第9話 捜索と突撃

 30分前…


「あれ?美涼がいねぇ…見失ったのか?…クソっ!ちょっと見てない間に!」


 あの事があった手前、美涼は俺のことを見る事もなく学部の講義が終わってしまった。俺は美涼が先ほどまでいたベンチの近くに来ていたが、そこには既に美涼の姿は無かった。


「どうする…あいつが行きそうなところなんて知らないし……ん…?コレって…」


 一人で美涼が行きそうな場所に思案を巡らせていると、ベンチの下に何かが落ちているのを見つけた。


「コレは美涼の鞄に入れた筈のアクセサリーか…ここに落ちてるって事はやっぱり…うぐ…うぁ………!」



『おんぎゃあ…おんぎゃあ……』


『………』


『み、美涼………?うぅ……何で…こんな事に……この子が一体何をしたの…?』


『お……母さん…』


『美涼!?言葉が…あなた!美涼が!』


『美涼!大丈夫か!?父さんと母さんはここにいるぞ!』


『ごめん……なさい………私が…悪かったの…』


『そんな事はない!お前は悪くない!悪いのはあのクソ野郎達だ!』


『あの時……秀人のことを信じていれば……うぅ……ごめんなさいごめんなさいごめんなさいごめんなさいごめんなさい……っ!…うわぁぁあぁぁあぁ!!!』


 ガタガタガタガタッ!


『宮藤さん落ち着いてください!先生!』


『お父様お母様少しの間ご退出ください。至急薬の準備を!』



「……ぐぅ………はー…はー…い、今のは……?」


 俺の足元に落ちていたアクセサリーを拾い上げると、再び俺の頭に今朝よりも酷い頭痛と映像が鮮明に浮かび上がってきた。

 その映像は白い病室に病衣を纏って酷くやつれ、生気のなくなった顔をした美涼と、とても心配した様な顔をした美涼のご両親、看護婦さんと医者が一部屋に集まっていた。


 美涼は今と歳は変わっていない様だったが、美涼のお母さんの手には赤ん坊が抱かれていた。映像の中の美涼はその赤ん坊を見て激しく取り乱し、錯乱していた。


 …今朝の映像と今の映像を考えるにあの赤ん坊がどいつの手によって孕まされ、美涼自身が望まない出産をしたかなんて想像に難くない。


「…あの野郎……絶対に見つけ出してそんな事にはさせねぇ!!!」


 俺はそれを握りしめながら大学を飛び出し、人のいない道を当てもなく走り始めた。すると空から白い何かが俺と並走する様に飛び始めた。


『秀人殿!我だ、小さくなってはいるがシロネだ!』


「えっ?…シロネさんか。今俺は急いでいるんだ!何か用なら後にしてくれませんか?」


『心得ている、だからこそ我が来たのだ。詳しい事は後で話そう、貴殿には伝えられていない事も多い。とにかく貴殿が行きたいと願っている場所はここだ』


 走っている俺の頭にシロネさんが触れると、俺の頭の中にマップの様な場所が浮かび、少し離れた廃ビルの地点に赤いマークがついている。


「っ!?ここに行けばいいのか?」


『左様!ここに貴殿が探している宮藤とやらが監禁されている様だ。なので速攻で宮藤とやらを救い出し、再び合流しよう。ではまた』


 そういうとシロネさんは飛び立っていったので、俺は走りながら携帯を取り出し、思い当たる節を警察に通報した。


「間に合ってくれよ…美涼!」


 暫く全力で走り続けると目的の廃ビルが見えて来た。

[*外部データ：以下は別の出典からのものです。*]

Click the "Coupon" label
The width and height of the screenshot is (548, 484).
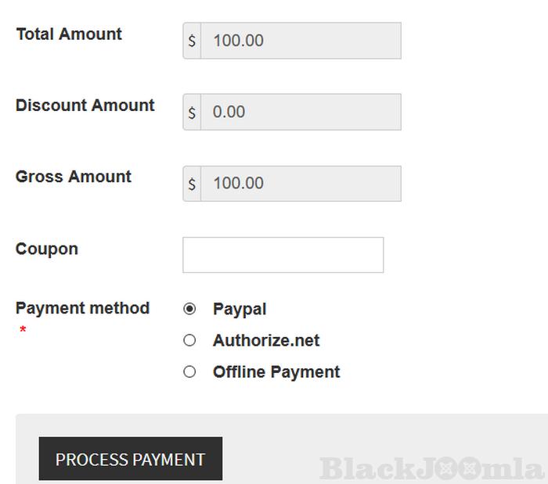click(x=47, y=249)
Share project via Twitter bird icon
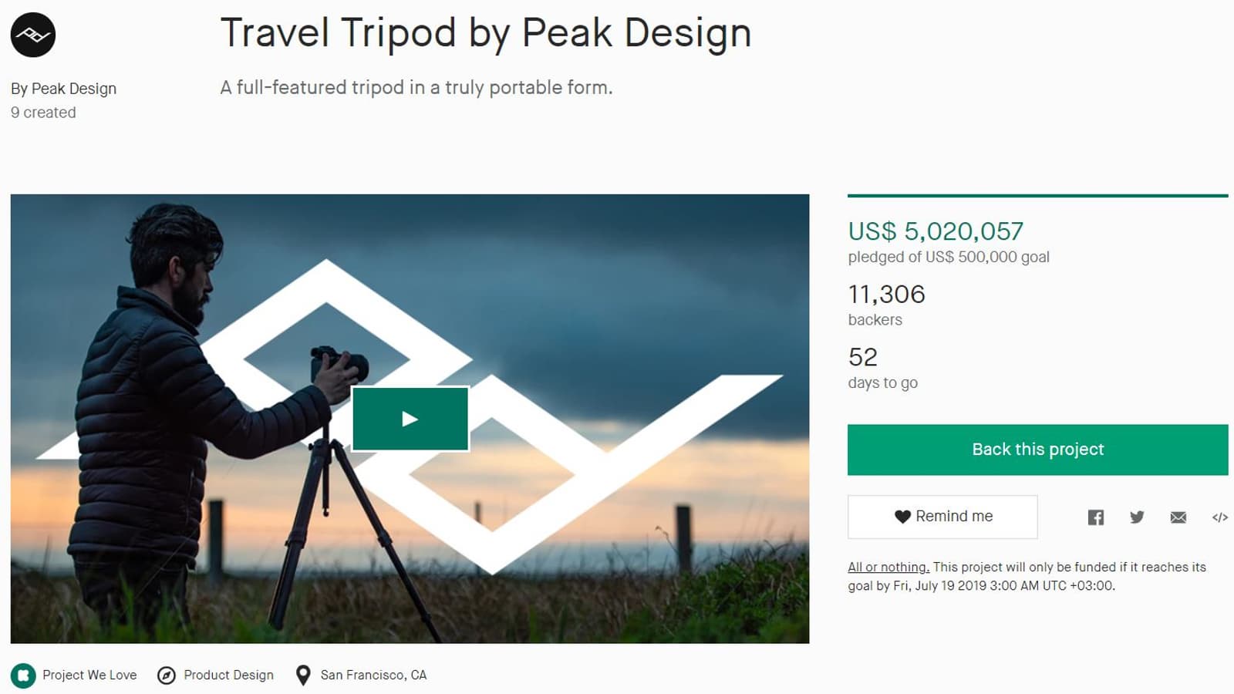This screenshot has width=1234, height=694. [x=1137, y=517]
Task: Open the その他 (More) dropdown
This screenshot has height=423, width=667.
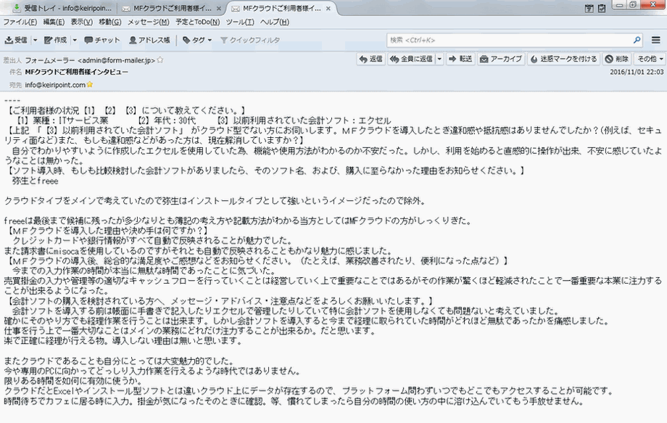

不思議な事に息切れこそあれど、自分の身体からスタミナ切れや身体の違和感などは無く最高速で目的地に辿り着く。


「何処だ?何処にいる?」


『いや…いやぁぁぁ!!!助けてっ!!!』


『三谷さんバカですねこいつ!せっかく騙されてるお前を助けようとしてくれてたのに、お前が拒絶して引っ叩いたらしいじゃねぇか。そんなクソ女を都合よくわざわざ助けに来てくれるやつなんていねーよ!ぎゃはははは!』


 俺がスピードを落とす事なく廃ビルに辿り着くと、一階の奥の方から美涼の悲鳴と奴らの下品で大きな声が聞こえてくる。


 …そんな都合のいいやつがここに居るんだよ!それに美涼がクソ女だと?アイツの気持ちは多少選択は間違えたかもしれないが、お前らの中では一番綺麗で輝いてるだろうが!

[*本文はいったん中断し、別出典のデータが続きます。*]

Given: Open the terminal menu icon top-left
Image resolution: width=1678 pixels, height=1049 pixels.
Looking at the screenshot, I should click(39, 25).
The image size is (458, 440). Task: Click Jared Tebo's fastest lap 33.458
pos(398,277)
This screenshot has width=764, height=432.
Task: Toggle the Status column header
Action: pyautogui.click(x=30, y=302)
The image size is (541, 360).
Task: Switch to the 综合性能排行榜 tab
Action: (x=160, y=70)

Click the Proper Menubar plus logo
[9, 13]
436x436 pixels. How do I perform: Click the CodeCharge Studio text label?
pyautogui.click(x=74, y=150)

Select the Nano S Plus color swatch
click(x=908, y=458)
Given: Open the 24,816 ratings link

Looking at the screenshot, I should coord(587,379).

 俺はそのままスピードを落とさず、ひび割れそうになっていた大きな窓に突進して突入した。




 ガシャーーーン!!!




「美涼を離せ!お前ら!!!」


 中には下着姿で泣きながら拘束されている美涼の姿と、汚いゴミが三匹驚いた顔で見ていた。


「っ!?秀人!!!」


「テ、テメェ!何もん……」


「『時間停止ストップ』!!!」


 俺は飛びかかって来る奴らに有無を言わさず時間を止め、世界から色と音が瞬時に無くなる。


「はぁ…はぁ…間に合ったか……」


 息を整えながら周りを見ると、まだ襲われた形跡はなく…本当に寸前で止めることが出来たようだ。


「取り敢えずコイツらには痛い目を見せないとな…『記憶操作メモリー』!」


 俺は3人を並べてそれぞれの記憶を見ながら操作していく。


「…コイツらやりたい放題じゃねぇか…汚い記憶見せやがって…」


 3人ともの頭の中は口にするのも悍ましい行為が記録された、ヘドの出るものばかりだった。

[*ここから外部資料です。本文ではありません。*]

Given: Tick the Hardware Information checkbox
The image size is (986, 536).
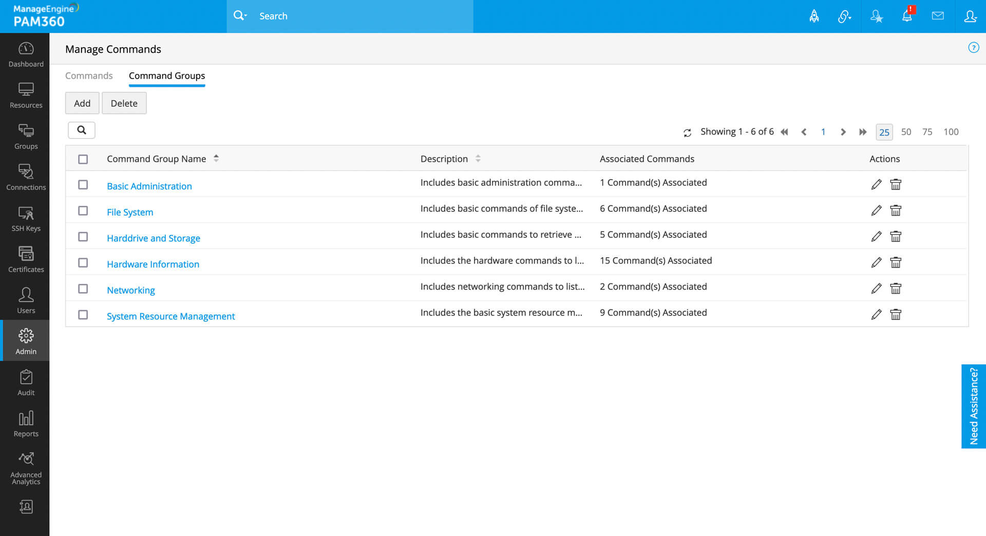Looking at the screenshot, I should [x=83, y=263].
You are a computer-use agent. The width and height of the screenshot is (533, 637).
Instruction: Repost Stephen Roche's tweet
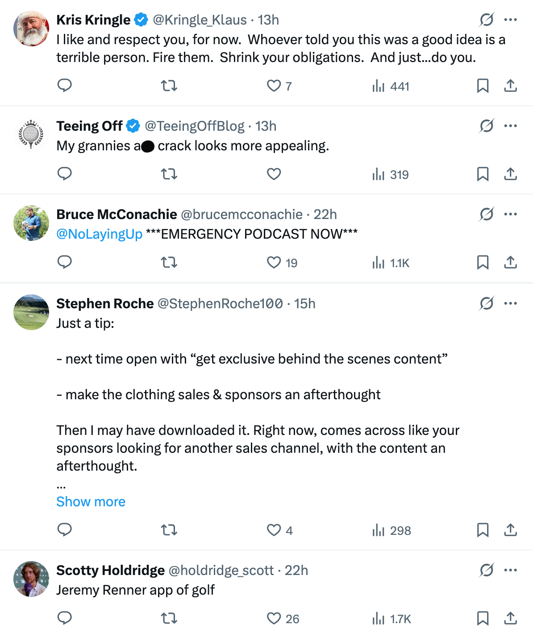[x=169, y=530]
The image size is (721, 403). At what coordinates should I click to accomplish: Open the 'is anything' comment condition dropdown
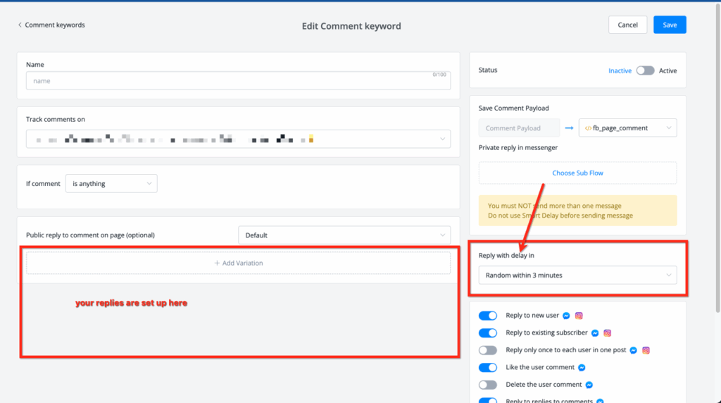tap(111, 184)
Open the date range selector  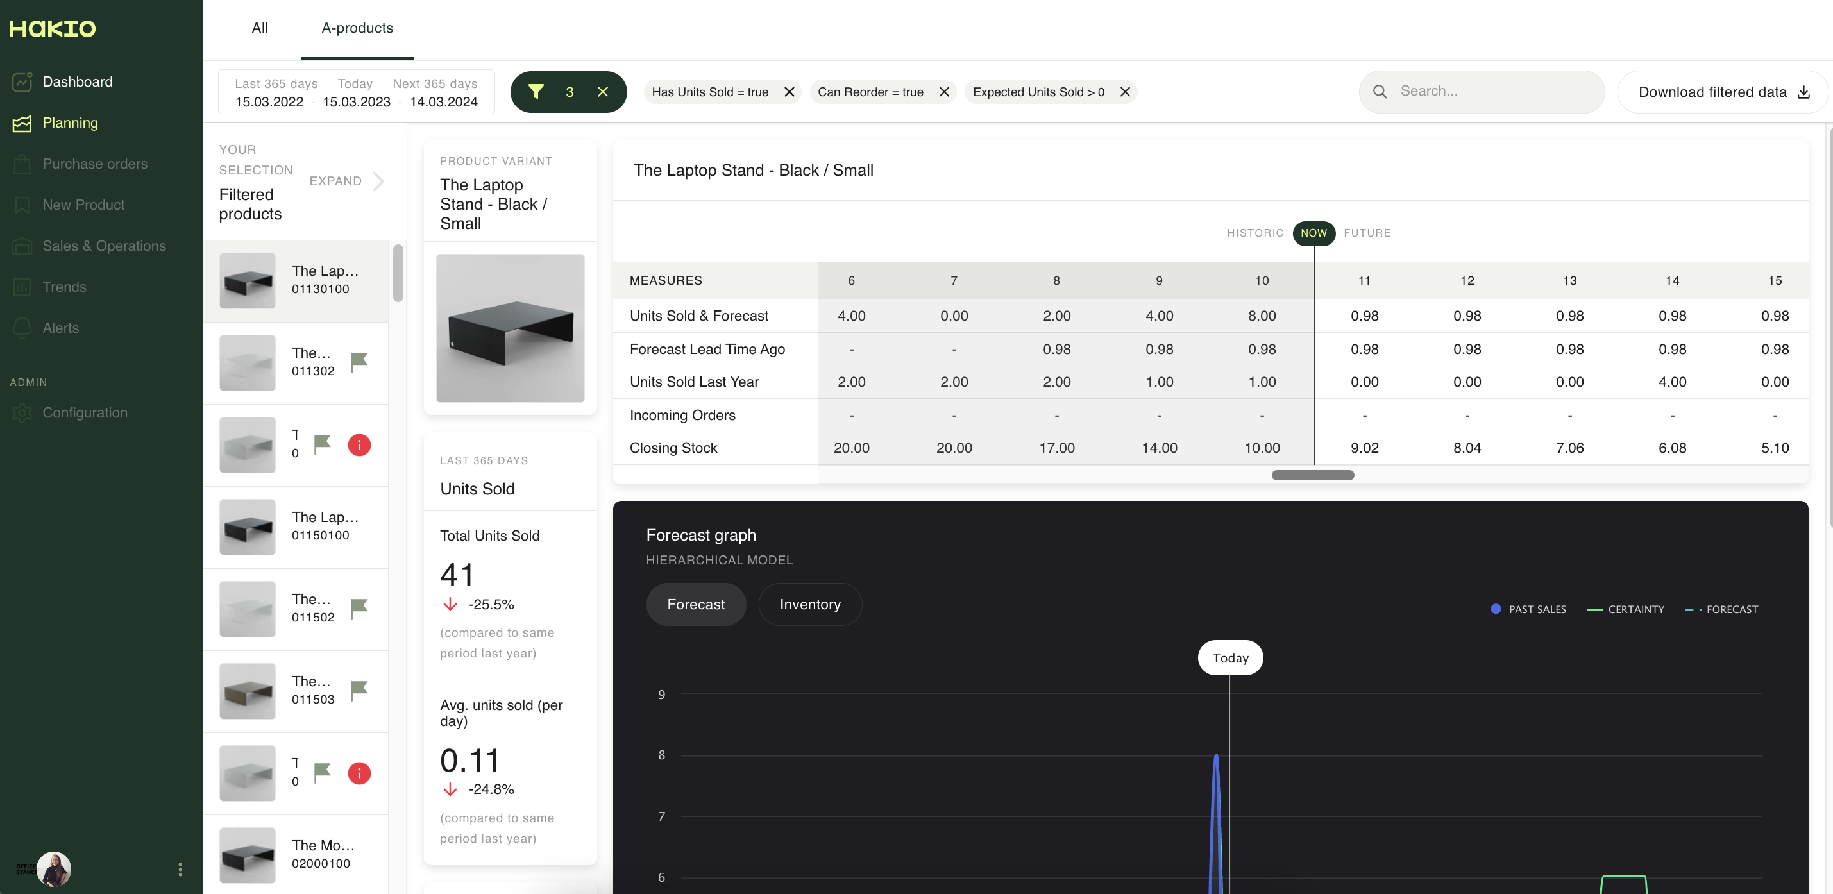[356, 93]
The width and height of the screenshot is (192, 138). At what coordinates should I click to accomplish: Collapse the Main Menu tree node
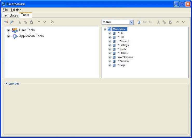(x=105, y=29)
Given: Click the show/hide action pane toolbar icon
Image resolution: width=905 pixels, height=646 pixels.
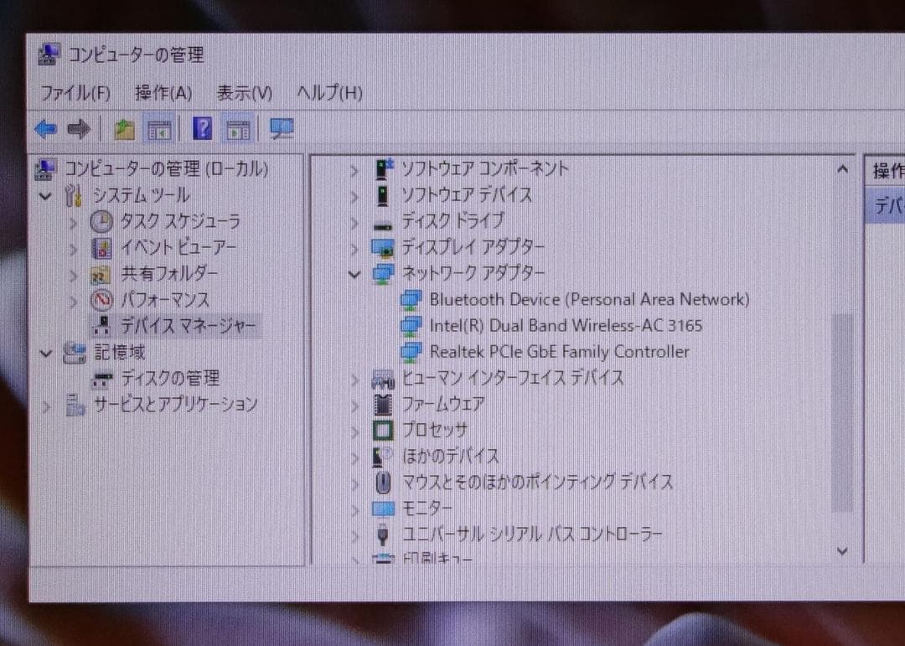Looking at the screenshot, I should pos(238,128).
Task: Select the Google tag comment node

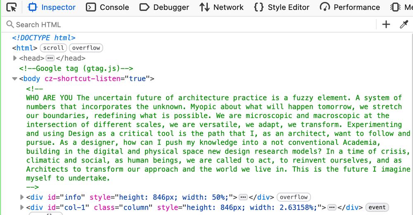Action: [76, 69]
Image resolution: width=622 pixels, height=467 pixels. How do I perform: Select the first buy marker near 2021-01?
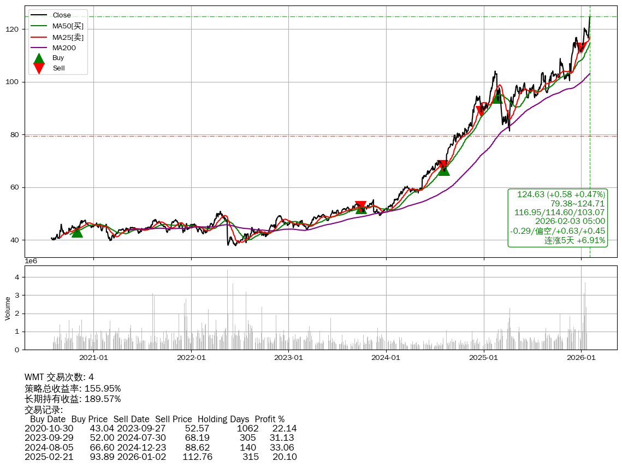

「取り敢えずコイツら全員に女性に対してのトラウマを植え付けて…二度とこんなことが出来ないようにしておいてやるか。ついでに今までの女性たちにした行為を全て警察に証拠と共に提出する様にしとけばいいか…後は被害者たちと法からの裁きを受けて貰おう………それはそれとして…美涼に対してやろうとした事は事実だからな」


 俺は固く拳を握りしめ、時間停止解除と共に3人を殴り飛ばした。